2. Which release year produced the most top songs?
3. What audio features correlate most with higher streams?
4. Do songs with multiple artists or one single artist have more streams?
5. What BPM ranges appear most often among hit tracks?
6. Which months have the highest number of popular releases?
7. Do songs with higher energy appear more on Spotify charts?


In [None]:
#1
df['artist(s)_name'].value_counts().head(10)


In [None]:
#2
df.groupby('released_year')['streams'].mean().sort_values(ascending=False).head()


In [None]:
#3
df[['streams','danceability_%','valence_%','energy_%']].corr()['streams']


In [None]:
#4
df.groupby('artist_count')['streams'].mean()


In [None]:
#6
plt.figure(figsize=(8,5))
df['bpm'].hist()
plt.title("BPM distribution among popular songs")
plt.xlabel("Beats Per Minute")
plt.ylabel("Frequency")
plt.show()


In [None]:
#7
df['released_month'].value_counts().sort_index()


In [None]:
#8
df[['energy_%','in_spotify_charts']].corr()
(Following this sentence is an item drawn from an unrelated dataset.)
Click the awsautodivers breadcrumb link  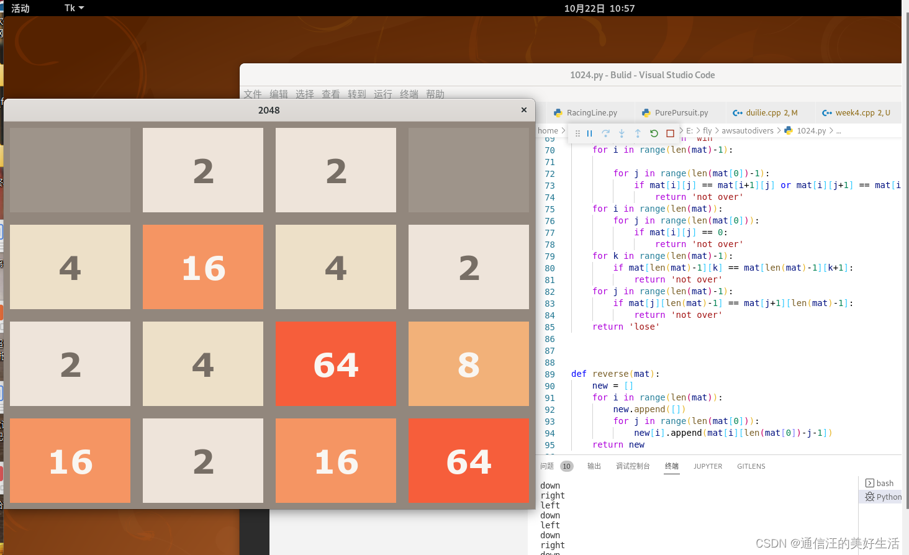(x=747, y=130)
## 5. Insights & Narrative

Insight 1: Collaboration Works

Songs with 2 or more artists have higher average stream counts than solo songs. This suggests that collaboration across multiple artists' fanbases increases the popularity of a song.
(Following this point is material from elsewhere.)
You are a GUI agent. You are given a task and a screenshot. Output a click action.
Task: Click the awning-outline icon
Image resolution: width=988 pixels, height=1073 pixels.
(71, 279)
Insight 2: Recent Songs' Popularity

The highest average streams come from songs with more recent release years.

Insight 3: Attributes of Popular Music

Popular songs typically have high danceability, high energy, moderately high valence. From our data analysis, we can see that these attributes tend to increase the popularity of a song. This fits the mainstream pop trends, as most pop songs are pretty upbeat and energetic.
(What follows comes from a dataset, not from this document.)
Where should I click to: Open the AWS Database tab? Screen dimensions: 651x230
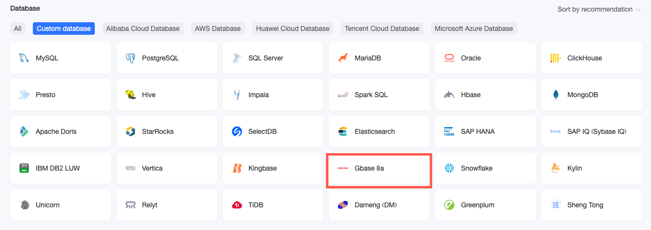pyautogui.click(x=218, y=29)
Insight 4: Popular BPM Ranges

Most popular BPMs cluster around 90–110 BPM and 120–130 BPM.

Insight 5: Release Dates

Peak months for popular releases appear around June–August, as upbeat music tends to do well during the summer.

## Summary
Modern popular music on streaming platforms favors collaborative tracks, high energy, danceability, releases in more recent years, recognizable keys, tempo ranges optimal for dancing to. These insights could help artists aiming to optimize their releases for streaming success.

## 6. Conclusion
Using this dataset, we identified patterns in artist collaboration, release timing, and various features of songs that correlate with high streaming performance. While correlation does not imply causation, the trends point toward a recognizable formula in modern pop music for streaming success.